To create a new digital coin:
Create a product concept or Business Plan for the coin or what is called a Whitepaper. This describes in great detail what the coin or token aims to do; the core technologies behind it; the team and their qualifications; the product’s lifecycle/growth path etc.
Once completed and water-tight, the whitepaper would be submitted along with an application to one of the best Cryptocurrency Exchanges for review.
Naturally, you would need some initial working capital for liquidity. Some of this is raised through your savings and others through institutions (via loans etc).
You must then assure your investors of a solid return on investment (ROI) and deliver – which goes back to sales. Unless your offering is a scam, you actually need to do some work!
This assurance comes via regular updates (marketing campaigns can have a tremendous or adverse impact on the uptake and price) on milestones reached.
The updates are also necessary to keep your investors abreast with progress and might convince them to increase funding.
Growing interest and the addition of more funds create demand for the coin/ token which, in turn, drives up the price and market capitalization.
Most successful ICOs of all time
NEO:
Known as “China’s Ethereum”, and backed by Microsoft, Alibaba and the Chinese government, NEO uses smart contract applications. It does so, however, with the addition of decentralized commerce, digitized assets and identification.
It enjoyed a considerable hike in token value from $0.03 to $88.20, NEO has big things coming with a 294,000% ROI.
Ethereum:
Unlike Bitcoin, the second-most valuable cryptocurrency in the world has more functionality than just being a coin. Its ledger technology is used to build and deploy decentralized applications a.k.a. “smart contract” technology.

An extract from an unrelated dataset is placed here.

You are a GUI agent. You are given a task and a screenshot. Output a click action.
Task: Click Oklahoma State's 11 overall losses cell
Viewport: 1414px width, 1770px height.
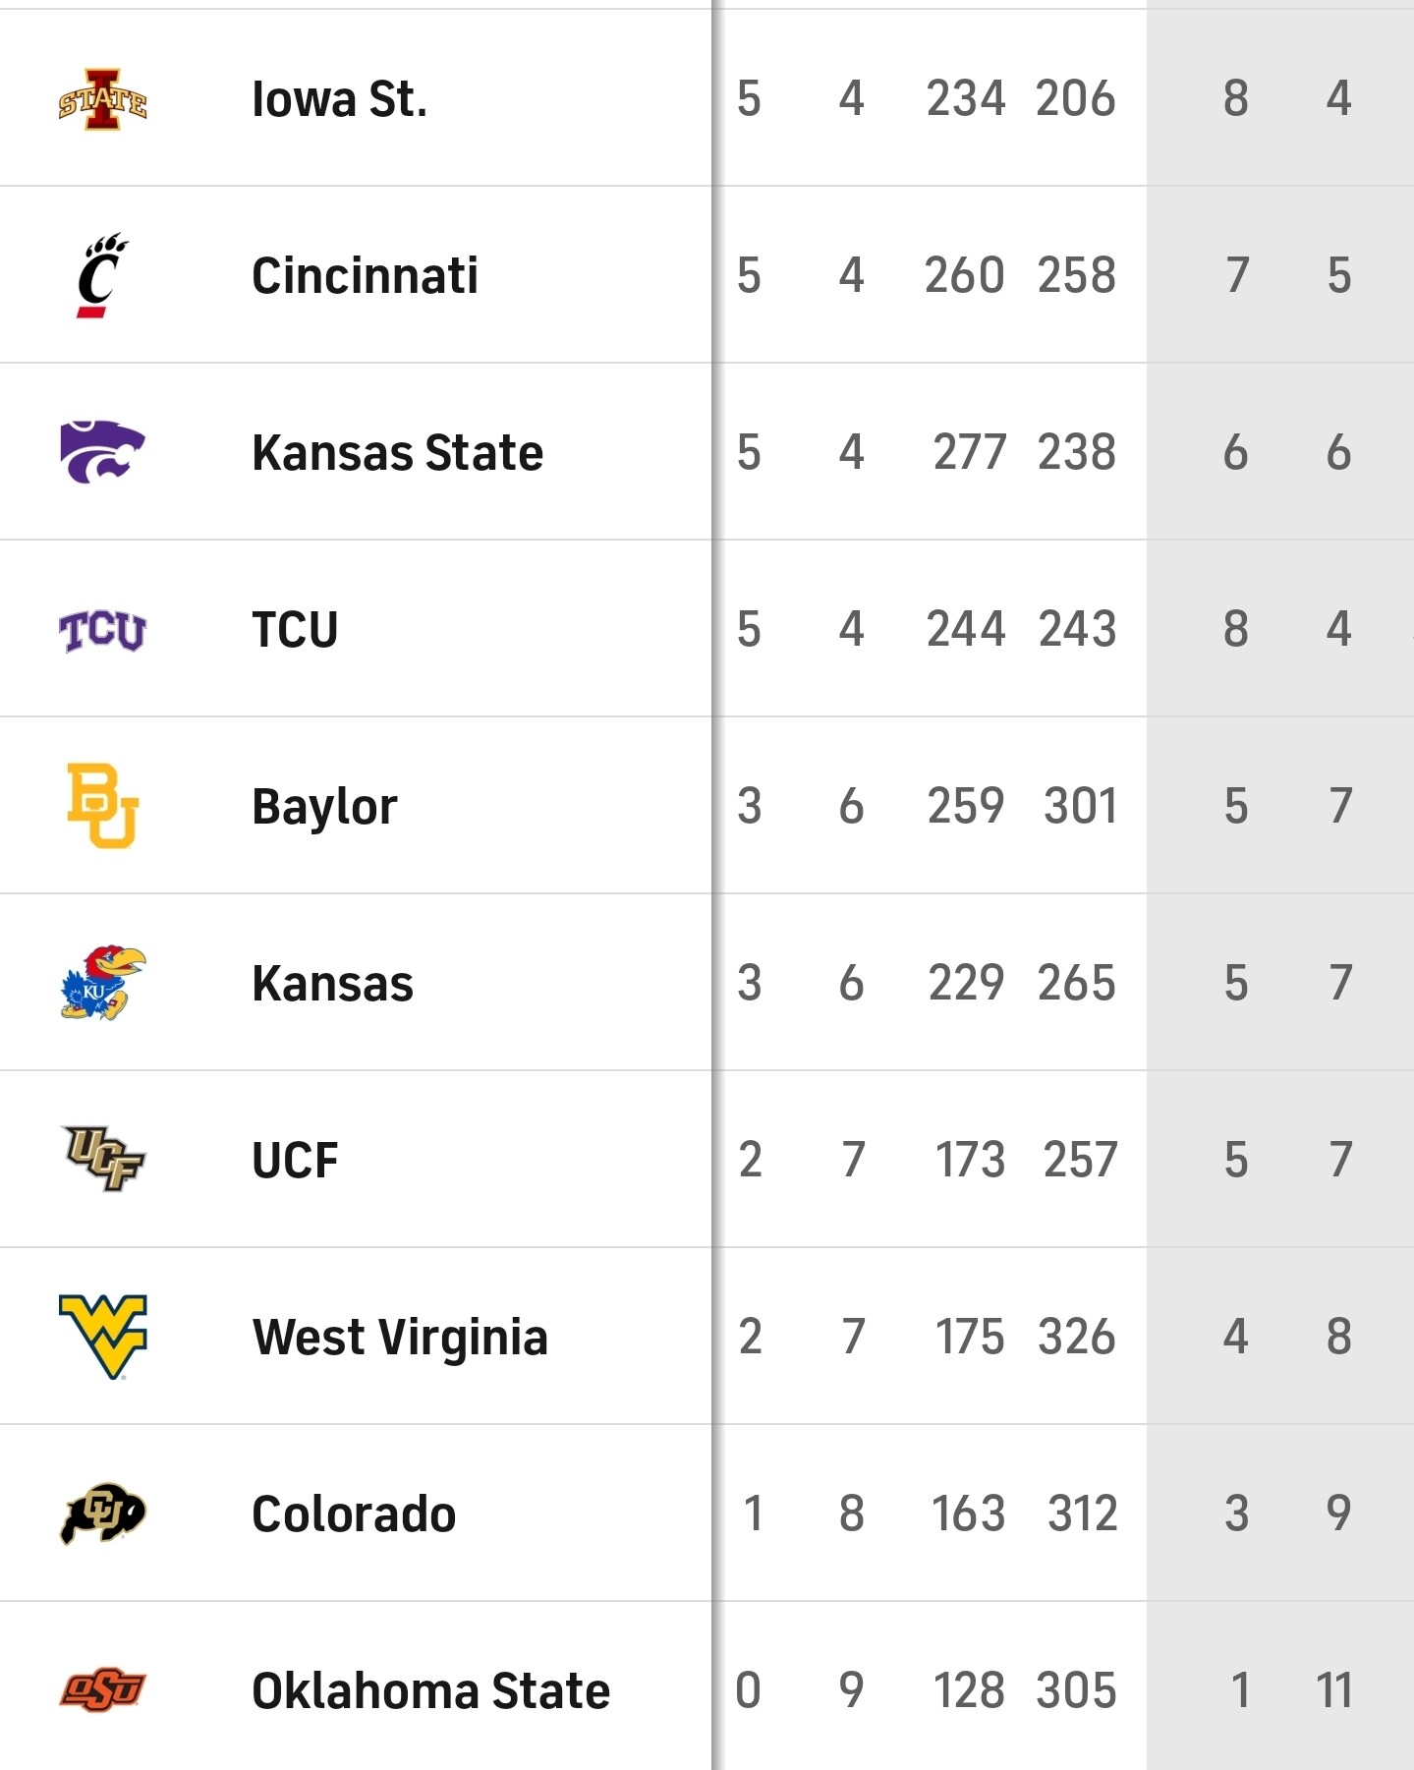point(1333,1690)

Ethereum’s ROI has been nothing short of jaw-dropping at 230,000%. Having sold its tokens at $0.31, an Ether token now sits at a whopping $713, second in value only to Bitcoin.
Spectrecoin:
The “premier privacy-focused cryptocurrency” enables users to send and receive currency worldwide with total anonymity. It is currencies like SpectreCoin that have most government tax offices quaking in their boots.
If you had repurchased a token in November 2016, that puny $0.001 would be worth $0.64 today, or an ROI of 64,000%.
Ark:
With Ark, collaboration is the name of the game. The platform’s SmartBridge is a lightning-fast ecosystem designed to integrate other cryptocurrencies into its blockchain.

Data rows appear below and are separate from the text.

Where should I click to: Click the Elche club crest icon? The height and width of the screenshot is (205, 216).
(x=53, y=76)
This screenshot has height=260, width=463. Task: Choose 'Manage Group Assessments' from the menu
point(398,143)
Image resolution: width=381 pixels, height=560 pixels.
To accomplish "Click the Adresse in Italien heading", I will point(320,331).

Investors were eager as any to buy in, and they have made a 35,400% gain given today’s token price of $3.54.
DigixDAO:
DGD, which stands for Digix Decentralized Autonomous Organization, is a self-governing community. It gives out grants to different projects which will promote the growth of the DGX network.
At a current value of $346.88 per token, this gives them a return of 10,722%.
Quantum (QTUM):
QTUM is an open-source value transfer platform which focuses on mobile decentralized apps or Dapps. QTUM is the world’s first proof-of-stake smart contracts platform.

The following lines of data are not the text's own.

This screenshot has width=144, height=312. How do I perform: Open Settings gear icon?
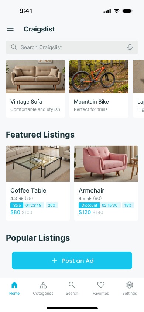coord(130,285)
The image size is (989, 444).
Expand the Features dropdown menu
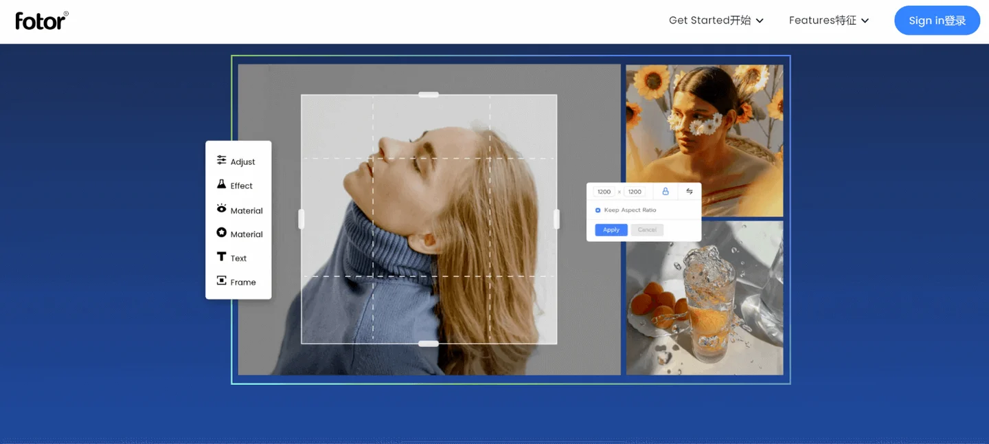[829, 21]

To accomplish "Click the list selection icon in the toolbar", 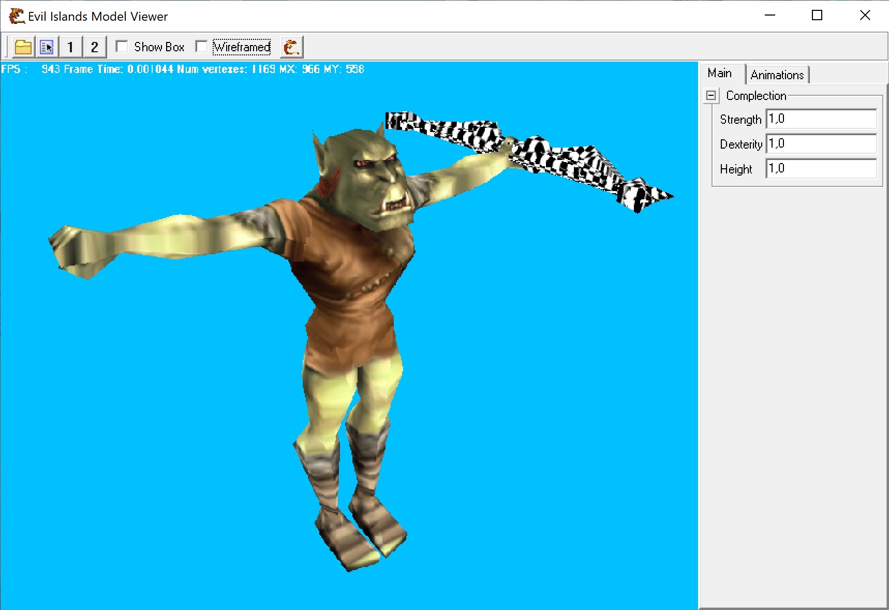I will point(47,47).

They hosted a highly successful ICO in March 2017, and since that time has seen an ROI of 6,400%.
Source: investinblockchain.com
In conclusion
The prospect can be daunting for a cryptocurrency investor looking to make money off new investment opportunities while remaining cushioned from fraudulent ICOs and dodgy coins and tokens.
As there is no guarantee that any cryptocurrency or blockchain-related start-up will be genuine or successful.
You simply need to be vigilant and take steps such as getting to know the core team, poring over the whitepaper with a big magnifying glass. Naturally, you should be monitoring the progress of the token sales.
Most importantly, you must just use common sense to gauge just how feasible the project is to ensure that you’re not falling for a scam.